Toward the end of the last ice age, Earth’s climate was a turbulent beast, warming up and chilling out again every 1500 years. Research published today in Science links these abrupt temperature swings to changes in ocean circulation, filling an important gap in our understanding of past climate change. Image: NASA
Scientists have long debated the impacts of ocean currents on Earth’s climate. In particular, there’s a great deal of interest in what happens when a conveyor belt of currents known as the Atlantic Meridional Overturning Circulation (AMOC) slow down or speed up. These currents, which drive the Gulf Stream today, bring warm surface waters to the north and send cold, deep water back south.
One theory about the ocean-climate relationship, popularised by the movie The Day After Tomorrow, holds that if the Greenland ice sheet melts, a vast sheet of freshwater will pour into the north Atlantic, floating atop the denser, heavier seawater and disrupting AMOC. The transport of heat from the equator to the North Pole would shut down, and the northern hemisphere would plunge into an ice age.
The Day After Tomorrow is by no means a scientific movie. But the idea that inspired it is supported by climate models, and it lies at the heart of a vigorous scientific debate over what sort of feedback might be triggered by present-day global warming.
Thermohaline circulation belts in the ocean. Image: Wikimedia
The new study, led by researchers at the Columbia Earth Institute, offers some of the firmest evidence yet for a link between AMOC and global climate during a much cooler chapter of Earth’s history: Marine Isotope Stage 3 (MIS3), which lasted from 60,000 to 25,000 years ago.
“We know from ice cores in Greenland that large climate oscillations occurred during this time,” lead study author Gene Henry told Gizmodo. “We wanted to see if those climate oscillations had an imprint in circulation patterns.”
To find out, Henry and his co-authors obtained a 40m sediment core from the Bermuda Rise, a region of the Atlantic seafloor that offers a high-resolution record of past climate change. By studying chemical tracers and microfossils within the core, the researchers built a detailed chronology of AMOC during MS3. And they discovered a striking pattern: Every single instance of global cooling was preceded by a slow-down of overturning circulation. In some of the most dramatic cooling episodes, overturning circulation seemed to come to a standstill.
Henry emphasised that while his research finds a correlation between AMO and climate change, it can’t attribute causation — in other words, something else could be causing both. But it certainly supports the idea that ocean circulation and climate were linked during the last ice age.

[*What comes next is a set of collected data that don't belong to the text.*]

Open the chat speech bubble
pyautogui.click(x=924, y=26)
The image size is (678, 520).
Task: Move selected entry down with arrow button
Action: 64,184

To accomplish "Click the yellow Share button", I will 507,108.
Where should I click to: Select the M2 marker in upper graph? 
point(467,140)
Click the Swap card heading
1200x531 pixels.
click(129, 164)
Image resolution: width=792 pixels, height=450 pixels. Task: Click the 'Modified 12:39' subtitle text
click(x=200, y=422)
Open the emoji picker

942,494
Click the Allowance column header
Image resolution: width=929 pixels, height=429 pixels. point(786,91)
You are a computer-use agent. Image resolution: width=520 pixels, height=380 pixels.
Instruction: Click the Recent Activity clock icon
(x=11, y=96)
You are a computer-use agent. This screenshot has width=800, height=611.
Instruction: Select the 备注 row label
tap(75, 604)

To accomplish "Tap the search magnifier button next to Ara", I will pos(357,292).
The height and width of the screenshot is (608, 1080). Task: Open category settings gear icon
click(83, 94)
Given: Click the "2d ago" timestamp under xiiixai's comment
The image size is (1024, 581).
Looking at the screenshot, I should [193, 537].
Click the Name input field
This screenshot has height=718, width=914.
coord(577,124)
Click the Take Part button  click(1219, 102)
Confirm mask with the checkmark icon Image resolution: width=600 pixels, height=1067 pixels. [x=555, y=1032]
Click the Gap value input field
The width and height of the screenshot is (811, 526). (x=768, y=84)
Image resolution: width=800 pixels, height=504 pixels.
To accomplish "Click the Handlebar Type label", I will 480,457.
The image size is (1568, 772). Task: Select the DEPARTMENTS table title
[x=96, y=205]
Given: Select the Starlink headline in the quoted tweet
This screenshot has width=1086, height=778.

Peter Thorne, a climate scientist at the National University of Ireland Maynooth who was not involved with the study, says that implications for present-day global warming are limited, because the research dealt with such a different chapter of Earth’s history. But, he added in an email, the study “does highlight that the ocean circulation is potentially sensitive and that ocean circulation changes would have large effects [on climate]”.
“The further we push away from present day climate, the greater the chances we hit a tipping point of which a slowdown in the ocean circulation is but one,” Thorne continued. “The precautionary response would be to rapidly transition to technologies that lower our climate footprint.”